Aşağı yukarı 1980 yılından bu güne yani neredeyse 45 senedir çeşitli gazetelerde periyodik olarak köşe yazarlığı yapıyorum. Türkiye’deki yerel ve/veya ulusal gazetelerde yayınlanan bu yazılarımın yanısıra KKTC gazetelerinde de yazılarım yayınlandı. Bunlarla birlikte yine yerel veya ulusal birçok televizyon kanallarında yorum bazlı programlara konuşmacı olarak katıldım.

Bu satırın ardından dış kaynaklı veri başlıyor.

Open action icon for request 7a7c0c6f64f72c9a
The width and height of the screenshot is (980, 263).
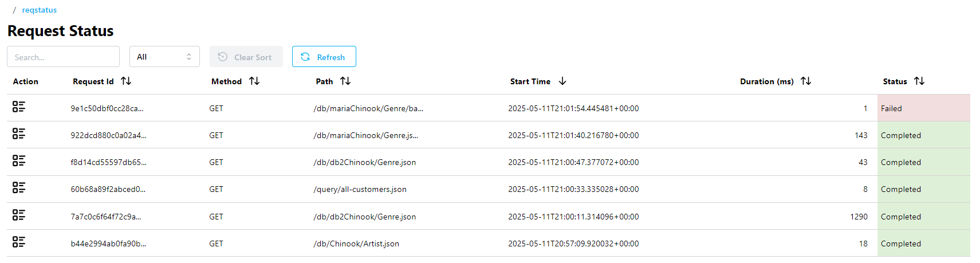coord(19,215)
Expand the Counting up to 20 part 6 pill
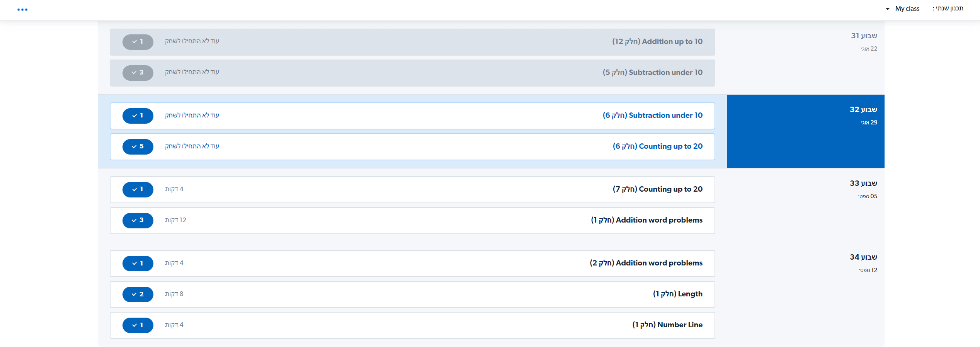The image size is (980, 347). tap(138, 146)
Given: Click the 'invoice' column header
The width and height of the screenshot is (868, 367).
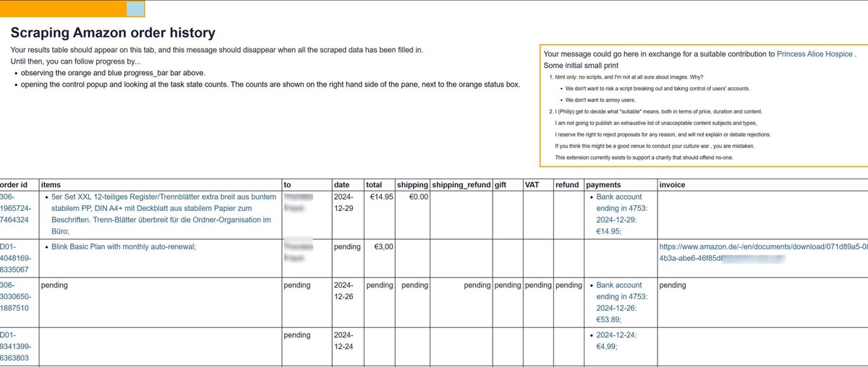Looking at the screenshot, I should tap(673, 185).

Bugünlerde spor basınında konuşulan konular üzerine birşeyler yazmak fikri aklıma gelince daha önce spor üzerine yazmış veya konuşmuşmuyum diye arşivimi bir taradım. Gördüm ki bunca zaman içinde sadece bir kez spora dair birşeyler karalamışım. 1996 yılında yazdığım O yazıda da “ Karbonhidratın Proteinle mücadelesi “ başlığı altında o zamanlar Avrupa’da sürekli kaybettiğimiz maçlarda neden onlar kadar koşamadığımız, güçlü olamadığımızın sebebi konusunda bir tıp profesörü ile yaptığım konuşmadan yola çıkarak o hocamızın öne sürdüğü “ karbonhidrat bazlı beslenme alışkanlığımızın spor başarımızı etkileyebileceğini, protein bazlı beslenenlerin daha güçlü fizik yapısına sahip oldukları için daha başarılı oldukları “ tezinden bahsetmişim. Çok şükür ki o günler çok gerilerde kaldı. Gerek milli ve gerekse profesyonel takımlarımız Avrupa’da başarıdan başarıya koşuyor.

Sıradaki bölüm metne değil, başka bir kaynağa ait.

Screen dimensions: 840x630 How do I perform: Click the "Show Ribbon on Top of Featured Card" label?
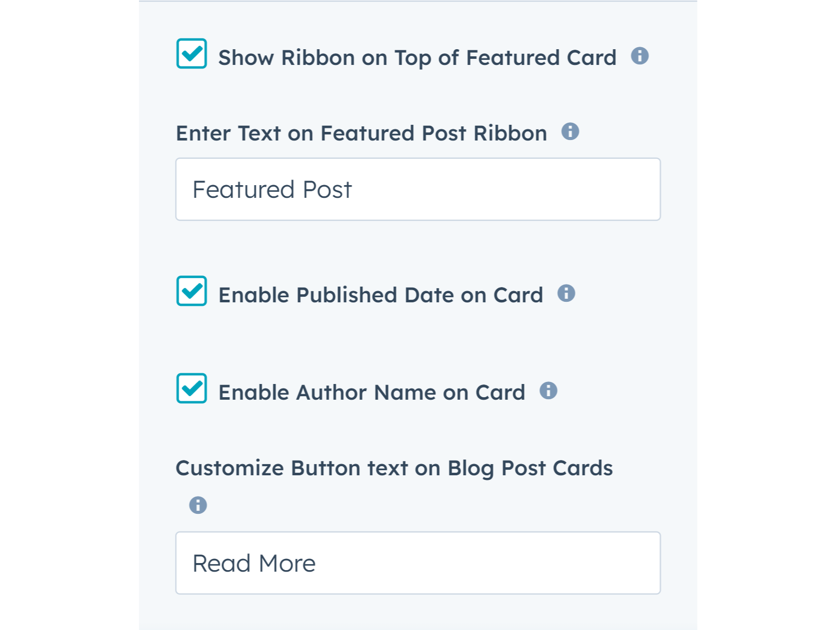[416, 57]
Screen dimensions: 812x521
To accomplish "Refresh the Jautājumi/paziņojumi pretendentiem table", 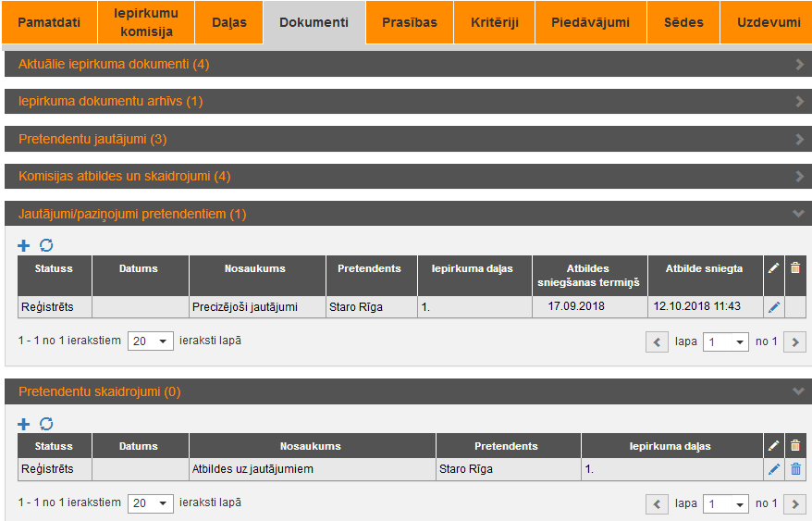I will [x=46, y=245].
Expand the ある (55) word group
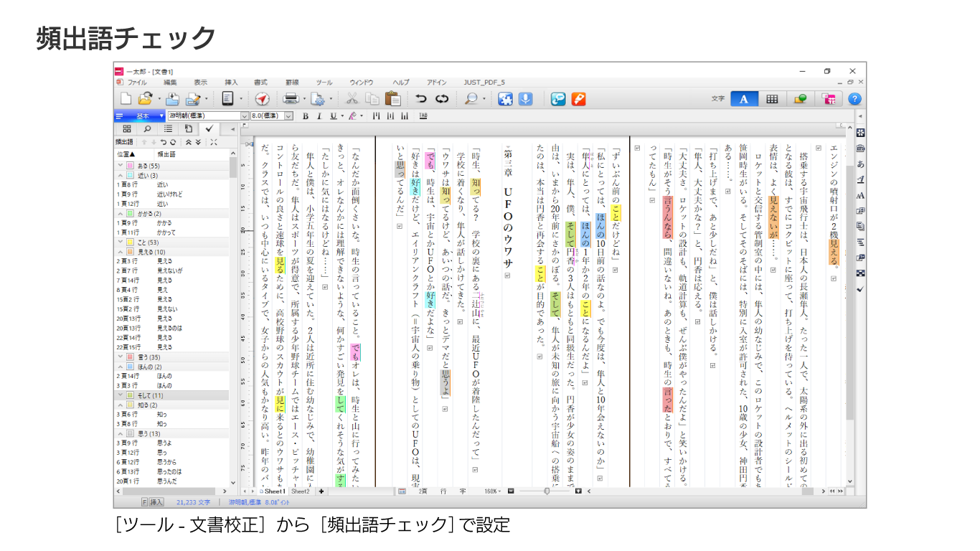 click(x=121, y=166)
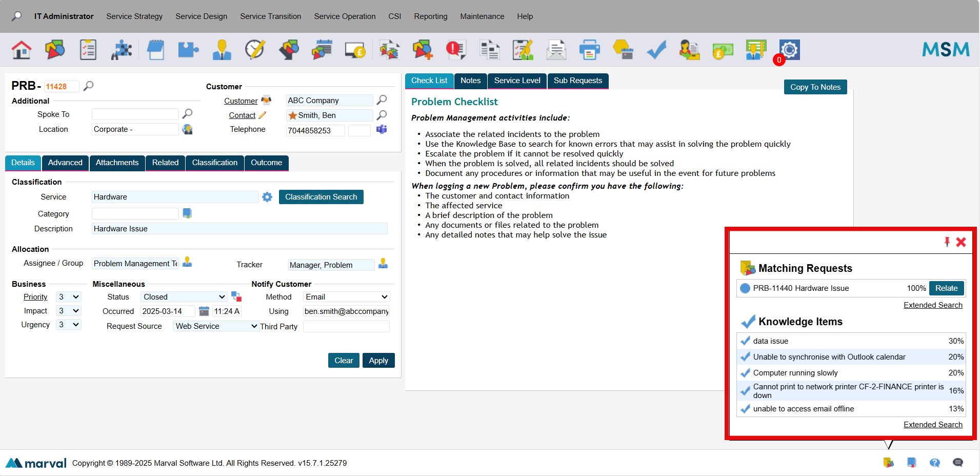The image size is (980, 476).
Task: Click the Description input field
Action: pos(239,229)
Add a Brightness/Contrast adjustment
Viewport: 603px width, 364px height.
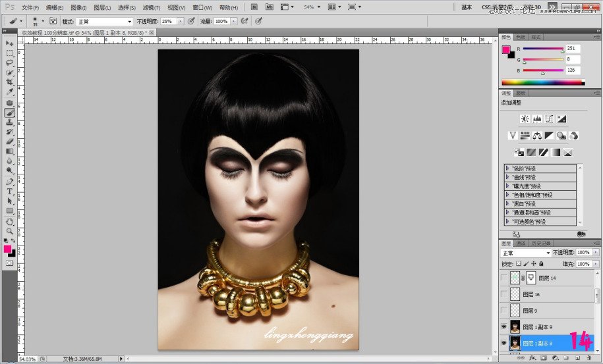tap(525, 119)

Bugün ikinci kez spor üzerine yazmak istedim. Yazıma “Tut kelin Perçeminden” başlığını da bu konuda yapılan konuşmaların iler tutar tarafı olmadığını gördüğüm için koydum.

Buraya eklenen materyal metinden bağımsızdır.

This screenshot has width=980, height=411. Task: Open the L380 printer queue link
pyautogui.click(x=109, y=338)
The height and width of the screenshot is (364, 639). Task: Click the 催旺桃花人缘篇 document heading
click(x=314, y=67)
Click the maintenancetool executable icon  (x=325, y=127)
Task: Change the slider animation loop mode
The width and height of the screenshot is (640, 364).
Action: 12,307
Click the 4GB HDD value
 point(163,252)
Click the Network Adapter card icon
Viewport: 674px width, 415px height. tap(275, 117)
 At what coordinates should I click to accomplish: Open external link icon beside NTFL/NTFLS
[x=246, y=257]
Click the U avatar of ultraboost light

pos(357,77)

Öyle fanatik bir taraftarlığım yok. İzmir’de kendi semtimin takımını tutuyorum. Tuttuğum takım da birçok İstanbul takımının neredeyse ellide biri maliyetle oluşturulmuş bir takım. Ama tutarlı bir mali yönetim, akıllı bir teknik strateji ve oluşturulan dostluk ortamı sayesinde başarıdan başarıya koşuyor. Ligin ilk yarısını 4. Bitirdi.
Bakın gazetelere, bakın TV kanallarına ne kulüp yöneticilerinin, nede teknik yönetimin, ne hakemlerle, ne MHK ile, ne Türkiye Futbol Federasyonu ile ilgili tek demecini göremezsiniz. Herkes işine gücüne bakıyor. Kazandıklarında seviniyorlar, kaybettiklerinde de hakemleri vb. suçlayacak yerde “ Biz nerede hata yaptık “ diye analizlerini yapıp bir sonraki maçta bu hataları tekrar etmemenin yolunu arıyorlar.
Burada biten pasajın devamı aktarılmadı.